I’m not always the fastest in picking up symbolism and theme. It took me a number of viewings before I spotted the Big Metaphor in Barton Fink. Once you see it, you will notice the image system is present in the entire movie. When Barton arrives at the Hotel Earle, Steve Buscemi appears from a hatch in the floor. Barton learns that he is a ‘rez’, a resident as opposed to the ‘tranz’, who travel through. Charlie Meadows, the hotel guest in the room next to Barton’s turns out to be a dark horse, who precedes about every other line by “Hell, yes,” “Hell, no,” or “Hell, why not!” And the final scenes of the movie complete the metaphor to a T. Trust me, I haven’t spoiled much of the story at all. In any case, thematically this is the story of a playwright who sells out for Hollywood dollars.


Soon after arriving in SoCal, Barton meets studio boss Jack Lipnik (Michael Lerner), a big man with a big vision - at least so it seems. Later it will turn out that really Lipnik’s assistant Lou (Jon Polito) does all the work. “Jack can’t read; you got to tell it to him.”

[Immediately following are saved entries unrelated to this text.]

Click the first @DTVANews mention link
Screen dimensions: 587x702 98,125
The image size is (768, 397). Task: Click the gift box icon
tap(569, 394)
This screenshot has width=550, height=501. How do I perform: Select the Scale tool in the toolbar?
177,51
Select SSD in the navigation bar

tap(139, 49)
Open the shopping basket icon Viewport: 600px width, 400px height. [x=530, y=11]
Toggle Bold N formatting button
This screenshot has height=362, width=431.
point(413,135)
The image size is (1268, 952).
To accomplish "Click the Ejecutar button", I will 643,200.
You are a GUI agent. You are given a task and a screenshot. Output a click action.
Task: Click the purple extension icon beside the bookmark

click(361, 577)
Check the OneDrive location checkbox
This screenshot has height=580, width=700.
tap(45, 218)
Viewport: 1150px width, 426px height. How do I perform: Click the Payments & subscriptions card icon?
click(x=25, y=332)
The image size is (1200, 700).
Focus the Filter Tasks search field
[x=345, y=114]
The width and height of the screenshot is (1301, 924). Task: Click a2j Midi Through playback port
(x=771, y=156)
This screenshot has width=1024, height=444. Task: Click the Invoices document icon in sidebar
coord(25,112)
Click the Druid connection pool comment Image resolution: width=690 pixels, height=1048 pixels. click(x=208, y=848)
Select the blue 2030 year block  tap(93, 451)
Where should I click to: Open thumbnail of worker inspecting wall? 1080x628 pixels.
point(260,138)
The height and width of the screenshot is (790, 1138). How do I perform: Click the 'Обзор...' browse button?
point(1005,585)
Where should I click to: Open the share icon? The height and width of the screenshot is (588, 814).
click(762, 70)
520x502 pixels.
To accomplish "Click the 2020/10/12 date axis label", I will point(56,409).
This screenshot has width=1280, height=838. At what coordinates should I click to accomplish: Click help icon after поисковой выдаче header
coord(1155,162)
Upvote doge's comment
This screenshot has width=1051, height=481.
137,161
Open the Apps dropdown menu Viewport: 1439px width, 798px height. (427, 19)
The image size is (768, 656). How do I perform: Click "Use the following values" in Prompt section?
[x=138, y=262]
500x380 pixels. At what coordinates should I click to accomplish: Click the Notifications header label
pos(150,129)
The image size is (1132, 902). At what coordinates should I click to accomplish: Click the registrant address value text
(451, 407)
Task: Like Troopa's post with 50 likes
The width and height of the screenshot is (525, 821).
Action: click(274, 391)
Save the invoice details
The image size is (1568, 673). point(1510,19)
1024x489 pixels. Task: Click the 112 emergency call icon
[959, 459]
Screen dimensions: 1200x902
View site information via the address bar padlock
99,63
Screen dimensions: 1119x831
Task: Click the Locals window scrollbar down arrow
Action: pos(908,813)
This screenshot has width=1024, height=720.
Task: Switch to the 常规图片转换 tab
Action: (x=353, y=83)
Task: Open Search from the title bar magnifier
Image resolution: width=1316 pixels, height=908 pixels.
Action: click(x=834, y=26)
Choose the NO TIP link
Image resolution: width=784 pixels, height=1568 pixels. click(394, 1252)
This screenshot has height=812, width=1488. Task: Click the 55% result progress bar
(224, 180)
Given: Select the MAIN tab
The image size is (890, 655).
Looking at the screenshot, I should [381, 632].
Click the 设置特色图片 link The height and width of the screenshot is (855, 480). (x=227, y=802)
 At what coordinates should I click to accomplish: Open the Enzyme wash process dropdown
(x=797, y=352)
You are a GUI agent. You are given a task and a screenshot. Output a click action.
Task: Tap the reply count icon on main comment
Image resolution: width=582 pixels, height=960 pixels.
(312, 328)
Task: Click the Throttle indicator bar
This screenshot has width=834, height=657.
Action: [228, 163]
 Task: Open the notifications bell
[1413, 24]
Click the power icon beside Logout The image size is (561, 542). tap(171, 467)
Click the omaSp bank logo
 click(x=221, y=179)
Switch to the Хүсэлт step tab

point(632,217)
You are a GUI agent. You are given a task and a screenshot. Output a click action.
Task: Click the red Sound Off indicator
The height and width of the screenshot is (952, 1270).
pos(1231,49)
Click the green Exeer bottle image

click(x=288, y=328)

The Coen brothers are dialogue masters. Just listening to the words, their sounds and rhythm gives sheer delight. The scenes with mogul Lipnik tower above all others. The Coens wrote three, and they are each brilliant. But it took the exceptional talent of the two actors to bring them to life. If the title role of anti-hero Barton Fink was Turturro’s career-defining performance, it was the part of studio mogul Jack Lipnik that earned Michael Lerner an Oscar Nomination for Best Supporting Actor.


Barton keeps on struggling with a very bad case of writer’s block. Before he goes to visit Lipnik a second time, he is warned that the studio boss has taken a liking to him. This means trouble. Barton is concerned, and pretends that things are going fine. When he is asked to give the broad outline of the story, rather than admitting his failure, Barton lies.  The tension is palpable. Then, Lipnik explodes…


About Karel Segers

Karel Segers wrote his first produced screenplay at age 17. Today he is a story analyst, script editor and producer with experience in rights acquisition, script development and production. His screenwriting classes have trained writers in Australia, Europe, Asia and the Middle East, and his clients include international award-winning filmmakers as well as three Academy Award nominees. Karel is the founder of The Story Department and!, and he ranks in the world's Top 10 of most influential people for screenwriting on Twitter.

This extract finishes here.